"Type: Permanent; SubType: General; Code: smtp; 550-5.1.1 The email account that...

com2kid · on Dec 15, 2020

This is pretty much the worst response possible. Hard bounces mean that email delivery services are going to start automatically removing, or at least stopping delivery to, entire slews of email addresses.

A lot of clean up is going to be needed as a result of this.

To add some more details, when using a 3rd party email delivery service, those services will either black-list or just outright remove email addresses when they get a hard bounce "email address no longer exists" message back.

Some providers make re-adding an address after a hard bounce a non-trivial task, since after all, the authority on that email address just said it doesn't exist.

This is going to be really ugly.

octoberfranklin · on Dec 16, 2020

I really cannot believe they did not immediately hack in a new rule to their SMTP server: never return a 5xx (permanent failure), instead return a 421 (temporary failure try again later).

That simple fix buys them 24-72 hours to solve this properly.

Yeah, it burdens servers sending mail to them because now they have to hold on to all mail (including mail that really is permanently undeliverable) for another day or so, but that's still better than what's happening right now.

jeffbee · on Dec 16, 2020

Why would that be better than just shutting off the delivery stack altogether?

shmoogy · on Dec 16, 2020

5xx error results in suppression list addition of an email, so future emails won't be delivered (by most ESPs), and not returning MX response would probably be just as bad, or worse (or result in millions/billions of emails being re-queued due to timeouts?)

His solution would result in exponential retry failures baked into most services, which would buy them a few hours, and result in no lost emails, and no suppression list additions.

pmlnr · on Dec 16, 2020

Failure of response from the server is nearly always treated as temp failure, because it could be down to network connectivity, name resolution, etc.

That is a better scenario, than 5xx.

jeffbee · on Dec 16, 2020

Inability to contact the destination would be treated as a temp-failure by the origin, and taking the service off the air could be effected instantly.

octoberfranklin · on Dec 16, 2020

In case less than 100% of gmail is experiencing this bug.

jsnell · on Dec 16, 2020

This outage seems to have lasted for about 2.5 hours. Probably this was fixed by rolling back whatever caused it. (I don't think the rollout was finished before they resolved it; my mail server sends a lot of emails to Gmail addresses, and even at peak I was only seeing maybe about 1/3 mails be rejected.)

There is no way that putting in a hardcored hack like that would have been faster. Making the change is, of course, fast.
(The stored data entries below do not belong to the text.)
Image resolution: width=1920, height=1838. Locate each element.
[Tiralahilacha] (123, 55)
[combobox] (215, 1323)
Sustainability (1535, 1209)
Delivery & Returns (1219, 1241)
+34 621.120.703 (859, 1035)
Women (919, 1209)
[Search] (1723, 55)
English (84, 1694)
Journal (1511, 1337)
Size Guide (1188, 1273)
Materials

But then you need to review it (and this is a super risky change, so the review can't be rubber stamped). Build a production build and run all your qualification tests. (Hope you found all the tests that depend on permanent errors being signalled properly). And then roll it out globally, which again is a risky operation, but with the additional problem that rolling restarts simply can't be done faster than a certain speed since you can only restart so many processes at once while still continuing to serve traffic.

The kind of thing you describe simply can't be done by changing the SMTP server, in 2.5 hours. The best you could get is if there was some kind of abuse or security related articulation point in the system, with fast pushes as required by the problem domain but still with the sufficient power to either prevent the requests from reaching the SMTP server at all, or intercept and change the response.

As a trivial example, something like blocking the SMTP port with a firewall rule could have been viable. Though it has the cost of degrading performance for everyone rather than just the affected requests.

BubuIIC · on Dec 16, 2020

This has been going on for 2 days, not 2 hours.

jsnell · on Dec 16, 2020

The linked status page shows a 2.5 hour duration.

My mail server logs show about 20 failures in all of the last week until yesterday 20:43 CET, then 350 failures between 20:43-00:21, then nothing after that. So fair enough, from the client side rather than the status page it looks like 3.5 hours rather than 2.5.

But still, given that resolution time, the suggested solution of changing the SMTP server is absolutely ludicrous.

petercooper · on Dec 15, 2020

Yes. I email hundreds of thousands of Gmail users each week (yes, double opt in, they all want the mails!) and we immediately delete any user for whom any Gmail error comes up at all in order to keep a solid delivery record with them. Sounds like we might have deleted 80% of our list if we'd sent today..!

com2kid · on Dec 15, 2020

My sanity tests started acting flaky ~3 hours ago, I never thought it was Gmail...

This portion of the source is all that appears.